I always feel the need to explain myself because I do not want people to think I am a snob (I have been called that) or no fun (been called that too), it hurts my feelings when people think and say the things about me. My lively personality often contrasts with my necessity to be alone, which I think is part of the problem with new people understanding me. The fact that I am constantly meeting new people is the reason I suppose that I often feel the need to explain myself.

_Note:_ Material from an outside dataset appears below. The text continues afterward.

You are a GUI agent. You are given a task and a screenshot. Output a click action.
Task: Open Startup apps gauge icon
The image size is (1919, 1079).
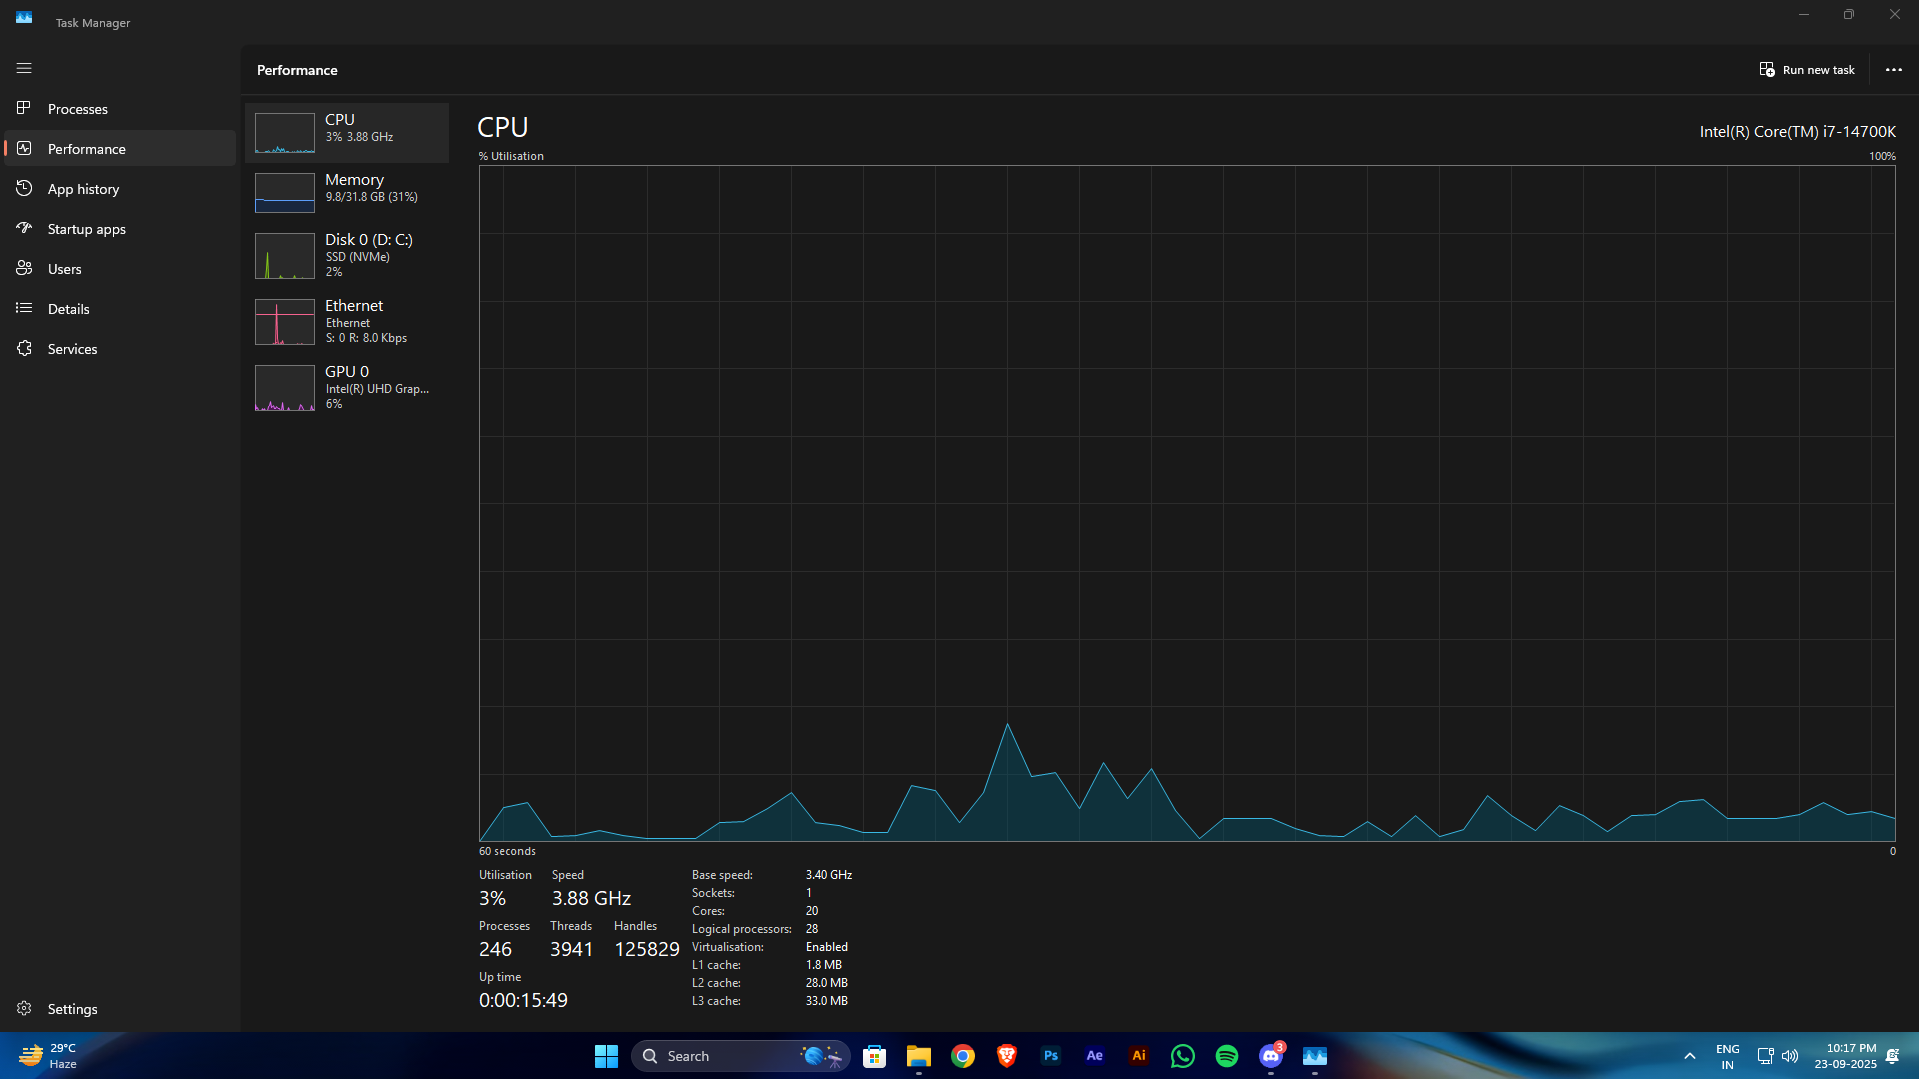[24, 228]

The Creative Wedge has made my heart full and bursting from all of the wonderful folks that I have met along the way. I value each and every one of you and am grateful beyond belief to have met you. The Creative Wedge IS my social life. For instance yesterday the first two hours of my day was a stream of family and friends, some shopping others just visiting. I had a minute to do some computer work and then lots of shoppers coming through that I spent time chatting with. Later in the day I had a few more visitors. I had a great day, besides the fact that I wore the wrong shoes and my legs and back were killing me when it was over. But then I had a commitment to go to, something fun with lots of folks I like but I just could not do it. I was so tired and hungry, all I wanted was food, my bed, my pups and my book! So I went home feeling guilty but knowing I had to to do what was best for me.
Some facts about the lively, loud mouth, yet reclusive me:
I do best with one of one or maybe a few others but not parties. I am easily over stimulated and it turns a fun atmosphere into something very stressful for me.
I am a morning person. Although I am good for a quiet dinner occasionally I am at my most lively in the early morning.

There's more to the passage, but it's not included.